It’s day light savings today. I might have missed it. My mother reminded me last night. But the phones these days update automatically. My computer clock is set to whatever time I decide upon, unmoored from location. Nostalgically, I’ve left it on Beijing time for the last year and a half or so. When we are on day light savings, it is oddly eleven hours different and I am forever “falling back” but now we’ve resumed our proper place, precisely twelve hours behind things China.
The wind the night before last was remarkably pronounced. At one point the lights flickerd off and then returned. But come the morning things were tranquil. This morning was sunny but it is now afternoon. Wind is howling suddenly and the trees are all bending, absorbing the gusts. There are sporadic flakes of snow falling which is odd to see but not unpredictable. We’re not out of winter yet. The forecast confirms that it will rain for a few few hours. I ought to suit up soon and go bicycle if I’m to get that in today.
I didn’t intend to. Though perhaps I did. It’s worth examining motives, as I spent the morning for this week’s reading assignments with my older one’s Freud and history course. Freud is working through the concept of the Id, the Ego and the Super Ego, which I’d known of but never properly understood before. Ego: I’m walking down the street on my way to work. Id: I would love to reach out and touch that woman’s legs. Super Ego: Vile wretch. That’s why there are laws to protect others from people like you.
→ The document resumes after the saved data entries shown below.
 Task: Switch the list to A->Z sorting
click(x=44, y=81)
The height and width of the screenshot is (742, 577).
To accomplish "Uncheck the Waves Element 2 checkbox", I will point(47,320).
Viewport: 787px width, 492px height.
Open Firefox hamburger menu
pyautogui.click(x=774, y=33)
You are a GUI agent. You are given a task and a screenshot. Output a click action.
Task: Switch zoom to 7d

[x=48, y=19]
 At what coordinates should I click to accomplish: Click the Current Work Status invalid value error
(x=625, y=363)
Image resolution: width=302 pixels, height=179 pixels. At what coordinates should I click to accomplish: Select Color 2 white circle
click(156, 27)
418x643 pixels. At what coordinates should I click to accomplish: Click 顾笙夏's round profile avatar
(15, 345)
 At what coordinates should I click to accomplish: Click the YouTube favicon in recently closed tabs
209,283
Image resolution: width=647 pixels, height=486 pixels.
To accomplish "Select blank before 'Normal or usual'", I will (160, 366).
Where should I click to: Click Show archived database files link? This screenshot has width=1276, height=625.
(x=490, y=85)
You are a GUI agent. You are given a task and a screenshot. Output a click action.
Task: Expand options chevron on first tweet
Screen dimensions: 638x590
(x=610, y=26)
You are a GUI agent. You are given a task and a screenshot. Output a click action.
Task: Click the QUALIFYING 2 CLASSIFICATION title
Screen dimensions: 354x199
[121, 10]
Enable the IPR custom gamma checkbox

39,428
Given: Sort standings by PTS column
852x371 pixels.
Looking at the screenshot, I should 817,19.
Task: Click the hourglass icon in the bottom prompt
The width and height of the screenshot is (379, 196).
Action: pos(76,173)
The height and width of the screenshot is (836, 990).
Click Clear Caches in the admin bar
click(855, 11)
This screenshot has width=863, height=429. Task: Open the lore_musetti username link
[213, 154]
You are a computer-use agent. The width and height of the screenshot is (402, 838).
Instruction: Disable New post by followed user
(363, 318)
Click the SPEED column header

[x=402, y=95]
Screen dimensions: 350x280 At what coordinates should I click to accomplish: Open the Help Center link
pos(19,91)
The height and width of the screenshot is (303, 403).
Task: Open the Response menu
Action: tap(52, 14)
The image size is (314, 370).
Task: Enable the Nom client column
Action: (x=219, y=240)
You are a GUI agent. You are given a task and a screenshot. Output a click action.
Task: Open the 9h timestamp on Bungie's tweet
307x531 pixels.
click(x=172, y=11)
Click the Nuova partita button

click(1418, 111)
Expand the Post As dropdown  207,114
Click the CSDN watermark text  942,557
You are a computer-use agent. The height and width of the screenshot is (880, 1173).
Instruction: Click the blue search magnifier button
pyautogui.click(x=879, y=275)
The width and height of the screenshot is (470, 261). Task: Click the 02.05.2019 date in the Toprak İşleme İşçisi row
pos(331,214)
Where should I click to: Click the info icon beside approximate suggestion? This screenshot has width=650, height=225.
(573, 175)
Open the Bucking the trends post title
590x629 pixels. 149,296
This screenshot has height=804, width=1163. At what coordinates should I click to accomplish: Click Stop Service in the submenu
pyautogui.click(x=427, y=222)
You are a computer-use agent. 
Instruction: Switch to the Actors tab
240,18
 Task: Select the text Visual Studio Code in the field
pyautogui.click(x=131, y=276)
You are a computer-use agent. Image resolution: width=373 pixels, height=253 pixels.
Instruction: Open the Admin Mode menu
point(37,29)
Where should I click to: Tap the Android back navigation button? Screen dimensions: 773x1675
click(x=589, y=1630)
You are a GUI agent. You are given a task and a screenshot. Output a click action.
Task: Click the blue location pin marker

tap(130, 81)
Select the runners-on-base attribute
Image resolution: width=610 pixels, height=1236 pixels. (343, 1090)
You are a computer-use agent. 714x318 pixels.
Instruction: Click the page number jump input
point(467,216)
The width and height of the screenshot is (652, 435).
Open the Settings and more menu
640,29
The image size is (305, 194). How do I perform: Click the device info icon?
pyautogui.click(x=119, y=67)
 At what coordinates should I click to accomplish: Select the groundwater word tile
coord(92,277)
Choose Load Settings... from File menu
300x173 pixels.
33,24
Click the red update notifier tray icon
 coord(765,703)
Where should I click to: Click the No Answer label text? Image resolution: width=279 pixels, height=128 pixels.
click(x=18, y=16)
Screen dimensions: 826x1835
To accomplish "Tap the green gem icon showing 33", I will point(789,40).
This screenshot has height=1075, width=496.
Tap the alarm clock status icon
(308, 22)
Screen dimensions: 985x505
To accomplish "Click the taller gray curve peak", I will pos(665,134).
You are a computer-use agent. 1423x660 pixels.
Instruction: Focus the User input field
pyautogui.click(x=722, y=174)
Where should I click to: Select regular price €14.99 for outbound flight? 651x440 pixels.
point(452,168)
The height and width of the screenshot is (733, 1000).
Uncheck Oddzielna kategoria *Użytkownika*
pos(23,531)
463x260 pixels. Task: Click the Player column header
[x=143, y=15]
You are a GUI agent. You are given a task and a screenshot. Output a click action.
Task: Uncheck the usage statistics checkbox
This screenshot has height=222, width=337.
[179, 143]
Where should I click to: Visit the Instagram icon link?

There are also the two books which consider the growth of the intellectual community around Freud. I’ve been waiting for Jung to show on the scene. Eli Zaretsky’s, Secrets of the Soul and in particularly George Makari’s, Revolution in Mind map out the community of largely Jewish intellectuals in Vienna with the more scientific, clinical scene of protestants in Zurich. Even in this most aware and reflective crowd, perhaps because of it, the pursuit of truth clashes with fame and legacy and the power to decide. Jung rebels and starts his own theory, though appropriately enough, he seems to have a breakdown in the process. I am wondering as I read how this modernism took such hold in puritanical America and proletariat Russia and even in agrarian China.
“In Hungary in 1900 Ferenczi had refused to review The Interpretation of Dreams for a local medical journal. “Not worth the effort,” he had remarked. Jung convinced him to take Freud seriously. Ferenczi was two years older than Jung, a member of a cultivated Budapest family and a prolific writer of essays and poetry as well as a doctor. His father was a bookstore owner who had emigrated from Poland and “”Magyarized” his Yiddish-sounding name (Fraenkel) out of enthusiasm for Hungary’s 1848 revolution. His mother was president of the Union of Jewish Women. A member of the Nyugat (Occident) circle, which included Georg Lukacs, the Hungarian poet Endre Ady and composers Bela Bartok and Zoltan Kodaly, Ferenczi had a long-standing interest in hypnotism, autosuggestion, and both male and female homosexuality . . .” p.73
Never having heard of Zoltan Kodaly, I queued a selection of his cello pieces up and took my ride. As predicted there were flurries of snow and then glaring sunlight.